Oltre alle perplessità sull’impostazione del Programma che rimangono sul tavolo, l’ostacolo maggiore sarà coordinare un’attività per la riduzione dei rifiuti (urbani e speciali, pericolosi o meno) quando gli strumenti per ottenere qualcosa in questo campo – ossia politiche fiscali e industriali, a monte e a valle – remano esattamente in direzione contraria.
Per gli interventi a monte ricordiamo infatti come l’Italia ancora non abbia in disponibilità una solida e sufficientemente aggiornata statistica sui flussi di materia in entrata e in uscita dal suo metabolismo economico; la meritoria opera dell’Istat e dell’Ispra in proposito non ha trovato il seguito che meritava, mentre il Comitato per il capitale naturale annunciato dal ministero dell’Ambiente l’anno scorso si è perso nelle nebbie parlamentari insieme al Ddl Ambiente che lo prevedeva. Senza neanche avere la possibilità di contare i flussi di materia con efficacia possiamo dunque immaginare quella ottenibile nello sforzo di ridurre i rifiuti.

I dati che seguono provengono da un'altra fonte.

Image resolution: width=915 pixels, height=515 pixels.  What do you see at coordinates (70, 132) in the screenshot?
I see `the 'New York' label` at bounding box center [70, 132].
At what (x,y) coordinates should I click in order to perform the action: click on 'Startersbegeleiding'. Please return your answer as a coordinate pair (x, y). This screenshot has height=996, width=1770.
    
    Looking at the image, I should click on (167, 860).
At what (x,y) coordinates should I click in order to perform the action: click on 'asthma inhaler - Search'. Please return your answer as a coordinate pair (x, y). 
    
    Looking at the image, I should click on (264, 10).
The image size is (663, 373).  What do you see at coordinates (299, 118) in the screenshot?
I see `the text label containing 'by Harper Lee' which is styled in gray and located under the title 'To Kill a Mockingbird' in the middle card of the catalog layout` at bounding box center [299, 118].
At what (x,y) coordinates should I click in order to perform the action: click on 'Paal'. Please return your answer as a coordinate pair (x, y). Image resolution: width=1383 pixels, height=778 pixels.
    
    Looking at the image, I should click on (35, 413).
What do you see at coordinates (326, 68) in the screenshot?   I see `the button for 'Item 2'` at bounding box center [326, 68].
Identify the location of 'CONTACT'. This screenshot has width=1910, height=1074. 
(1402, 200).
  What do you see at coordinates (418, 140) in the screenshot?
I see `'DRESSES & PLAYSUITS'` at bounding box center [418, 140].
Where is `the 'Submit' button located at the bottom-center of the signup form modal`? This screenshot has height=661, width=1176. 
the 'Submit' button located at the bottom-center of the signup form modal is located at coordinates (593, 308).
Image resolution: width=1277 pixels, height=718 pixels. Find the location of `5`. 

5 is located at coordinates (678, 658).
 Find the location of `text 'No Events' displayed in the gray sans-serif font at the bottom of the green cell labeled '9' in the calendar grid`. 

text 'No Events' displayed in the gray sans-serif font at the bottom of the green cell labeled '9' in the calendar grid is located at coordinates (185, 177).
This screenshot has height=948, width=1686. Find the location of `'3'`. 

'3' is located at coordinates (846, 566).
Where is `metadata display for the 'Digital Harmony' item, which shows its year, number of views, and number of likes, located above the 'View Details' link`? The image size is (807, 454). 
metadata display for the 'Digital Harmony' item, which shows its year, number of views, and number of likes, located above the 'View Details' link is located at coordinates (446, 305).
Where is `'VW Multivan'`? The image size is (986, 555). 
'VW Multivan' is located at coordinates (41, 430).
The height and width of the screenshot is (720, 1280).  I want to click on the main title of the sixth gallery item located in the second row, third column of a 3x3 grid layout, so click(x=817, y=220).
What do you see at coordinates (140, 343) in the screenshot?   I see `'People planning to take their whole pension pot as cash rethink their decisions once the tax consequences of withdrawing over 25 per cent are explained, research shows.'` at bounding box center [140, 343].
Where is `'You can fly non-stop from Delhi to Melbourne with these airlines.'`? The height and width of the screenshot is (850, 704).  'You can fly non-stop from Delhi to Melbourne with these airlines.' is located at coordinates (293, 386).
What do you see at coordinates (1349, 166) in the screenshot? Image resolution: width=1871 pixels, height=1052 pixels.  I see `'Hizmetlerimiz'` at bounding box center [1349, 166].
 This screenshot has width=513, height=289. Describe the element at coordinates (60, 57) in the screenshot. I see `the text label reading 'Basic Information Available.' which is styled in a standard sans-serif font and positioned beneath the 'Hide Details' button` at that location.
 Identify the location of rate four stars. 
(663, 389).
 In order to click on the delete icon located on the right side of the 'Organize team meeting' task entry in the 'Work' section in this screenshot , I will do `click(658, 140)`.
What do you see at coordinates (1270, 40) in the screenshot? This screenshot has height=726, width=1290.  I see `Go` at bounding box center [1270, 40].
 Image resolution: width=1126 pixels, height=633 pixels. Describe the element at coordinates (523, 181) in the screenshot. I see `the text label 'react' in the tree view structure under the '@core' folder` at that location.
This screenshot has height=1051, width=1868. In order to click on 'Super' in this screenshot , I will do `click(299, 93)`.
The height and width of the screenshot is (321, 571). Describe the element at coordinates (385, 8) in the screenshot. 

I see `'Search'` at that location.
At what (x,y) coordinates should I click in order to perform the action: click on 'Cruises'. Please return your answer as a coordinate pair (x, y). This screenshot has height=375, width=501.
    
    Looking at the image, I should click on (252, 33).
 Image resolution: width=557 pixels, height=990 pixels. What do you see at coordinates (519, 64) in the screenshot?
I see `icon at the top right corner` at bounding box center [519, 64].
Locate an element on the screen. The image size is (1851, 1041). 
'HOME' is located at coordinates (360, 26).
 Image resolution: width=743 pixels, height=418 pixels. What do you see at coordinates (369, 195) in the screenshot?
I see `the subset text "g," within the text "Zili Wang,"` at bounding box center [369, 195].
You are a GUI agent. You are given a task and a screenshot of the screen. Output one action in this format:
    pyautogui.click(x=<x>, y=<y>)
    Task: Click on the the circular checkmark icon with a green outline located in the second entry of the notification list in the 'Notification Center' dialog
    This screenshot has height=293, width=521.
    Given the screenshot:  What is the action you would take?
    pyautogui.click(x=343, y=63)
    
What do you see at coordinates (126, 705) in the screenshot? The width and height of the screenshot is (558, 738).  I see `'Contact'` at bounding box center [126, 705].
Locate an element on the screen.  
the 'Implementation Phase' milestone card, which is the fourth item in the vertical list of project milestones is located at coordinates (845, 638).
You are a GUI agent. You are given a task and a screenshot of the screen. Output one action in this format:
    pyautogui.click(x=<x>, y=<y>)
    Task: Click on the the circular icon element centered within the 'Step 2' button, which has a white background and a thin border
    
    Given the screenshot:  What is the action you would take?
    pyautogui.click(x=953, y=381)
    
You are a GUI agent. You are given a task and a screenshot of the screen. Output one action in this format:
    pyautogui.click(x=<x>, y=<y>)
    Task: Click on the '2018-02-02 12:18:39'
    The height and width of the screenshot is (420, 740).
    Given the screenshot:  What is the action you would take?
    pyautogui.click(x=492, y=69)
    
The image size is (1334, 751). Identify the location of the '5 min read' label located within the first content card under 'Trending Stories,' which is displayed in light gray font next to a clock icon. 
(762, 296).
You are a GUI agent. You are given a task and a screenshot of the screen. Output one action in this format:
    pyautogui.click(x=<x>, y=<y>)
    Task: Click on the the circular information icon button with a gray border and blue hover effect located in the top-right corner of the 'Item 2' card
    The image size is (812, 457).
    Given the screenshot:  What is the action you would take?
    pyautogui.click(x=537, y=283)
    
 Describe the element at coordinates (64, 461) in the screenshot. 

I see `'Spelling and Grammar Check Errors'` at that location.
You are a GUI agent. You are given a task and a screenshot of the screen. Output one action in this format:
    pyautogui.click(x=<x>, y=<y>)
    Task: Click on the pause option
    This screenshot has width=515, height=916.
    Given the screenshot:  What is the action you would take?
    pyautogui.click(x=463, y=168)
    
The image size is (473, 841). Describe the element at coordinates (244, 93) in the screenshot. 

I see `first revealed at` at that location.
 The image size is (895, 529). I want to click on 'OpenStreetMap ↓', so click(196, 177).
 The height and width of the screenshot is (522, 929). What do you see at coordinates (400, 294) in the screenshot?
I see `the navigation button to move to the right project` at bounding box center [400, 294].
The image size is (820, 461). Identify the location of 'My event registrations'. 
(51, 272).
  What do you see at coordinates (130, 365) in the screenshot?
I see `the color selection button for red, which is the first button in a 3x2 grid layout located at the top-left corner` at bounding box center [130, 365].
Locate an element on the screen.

Per quanto riguarda invece le politiche industriali e fiscali a valle, basti l’accenno alla “nuova” proposta che arriva direttamente dal ministro dei Trasporti, Maurizio Lupi. Dopo gli incentivi (giusti, e funzionali) alla ristrutturazione energetica degli edifici e quelli (opinabili) all’acquisto di nuova mobilia, torna ora in fase di elaborazione il cavallo di battaglia delle «politiche di incentivazione per il rinnovo del parco auto circolante».
Un’iniziativa che, se andrà in porto così come ipotizzata, avrà un impatto relativo sulla qualità ambientale italiana (comunque incentivando una mobilità privata inquinante) e della produzione industriale nostrana, e pessimo nella misura dell’aumento dei rifiuti e del consumo di risorse non rinnovabili. Si continuano così a concedere incentivi della più svariata natura escludendo settori come quello del riciclo – e in particolare di quello che opera con materiali difficili da riciclare (e dunque bisognosi di sostegno) come il vetro fine o le plastiche eterogenee, che pure avrebbero un valore strategico per l’economia italiana –, cercando in tutti i modi di stimolare un’asfittica crescita pur che sia. Rinunciando a indirizzarla, e fallendo peraltro anche nel semplice obiettivo di farla crescere.
Si intuiscono dunque le difficoltà in cui dovrà operare il comitato scientifico di cui sopra, se non vorrà rimanere un’opera di facciata. Il suo compito, se eseguito con vigore, sarebbe d’altronde centrale. Auguri dunque: ce ne sarà bisogno.